Sweetbriar Garden Club keeps Austintown blooming
Senior member Dorothy Fizet, who has been a member of Sweetbriar since 1968, gives an informal tour of the Austintown library garden that includes perennial flowers and mums.
Marge Bielawski (kneeling) just couldn’t leave until she did a little cleaning of the garden before the Sweetbriar ladies went home.
Neighbors | Sarah Foor.The ladies of the Sweetbriar Garden Club gathered in front of their garden at Austintown library.
By SARAH FOOR
The Sweetbriar Garden Club is less like an organization and more like a family.
The women, whose current causes include the upkeep of a garden at the Austintown library and decorating the library for Christmas, have kept the club alive for 50 years. They have made it a warm gathering place for gardeners and conservationists.
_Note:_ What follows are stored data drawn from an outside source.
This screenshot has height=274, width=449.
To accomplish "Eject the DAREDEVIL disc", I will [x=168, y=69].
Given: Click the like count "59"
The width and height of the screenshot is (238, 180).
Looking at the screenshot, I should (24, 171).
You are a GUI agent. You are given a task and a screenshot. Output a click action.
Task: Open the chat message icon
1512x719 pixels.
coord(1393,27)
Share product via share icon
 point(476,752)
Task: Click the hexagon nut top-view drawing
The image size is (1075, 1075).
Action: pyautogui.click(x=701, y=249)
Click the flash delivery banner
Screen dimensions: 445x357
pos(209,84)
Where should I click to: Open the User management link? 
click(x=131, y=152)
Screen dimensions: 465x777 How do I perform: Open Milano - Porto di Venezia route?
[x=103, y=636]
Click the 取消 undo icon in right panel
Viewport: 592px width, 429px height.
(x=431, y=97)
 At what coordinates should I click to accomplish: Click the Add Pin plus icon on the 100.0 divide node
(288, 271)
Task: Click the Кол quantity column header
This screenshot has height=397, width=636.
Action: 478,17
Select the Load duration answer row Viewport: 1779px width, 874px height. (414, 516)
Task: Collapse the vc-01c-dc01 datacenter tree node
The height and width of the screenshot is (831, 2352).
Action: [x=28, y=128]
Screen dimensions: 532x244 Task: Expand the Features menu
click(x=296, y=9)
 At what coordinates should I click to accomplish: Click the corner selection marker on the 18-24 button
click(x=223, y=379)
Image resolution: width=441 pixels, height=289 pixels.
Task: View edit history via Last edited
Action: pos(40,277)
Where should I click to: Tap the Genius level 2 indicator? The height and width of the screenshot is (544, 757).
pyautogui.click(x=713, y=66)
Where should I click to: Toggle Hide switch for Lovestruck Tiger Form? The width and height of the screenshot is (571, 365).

Sweetbriar’s most senior member and program chair is Dorothy Fizet, who took a moment to reflect on how the club has changed since her joining in 1968.
“Not much has changed. We’ve stopped gardening in dresses and bouffants, of course, but our focus has always been on providing gardening and learning programs and finding opportunities for altruism,” she said. “But mostly, we’re just friends. We meet, we gab, we cook, we garden.”
Indeed, the causes of Sweetbriar haven’t changed much since 11 women created the Four Season Garden Club in 1960, which would change into the Sweetbriar Garden Club in the years that followed.
The club included professional horticulturists as well as novice gardeners and over its 50 years has volunteered for the Canfield Fair and Mill Creek Garden Center, judged in local flower shows, and continued their summer flower bed and Christmas decorating at the Austintown library for 35 years.
“For membership,” Sweetbriar member Irene Smart explained, “our only requirement is that you live in Austintown. But once you’re in, you’re in for life,” she said with a smile.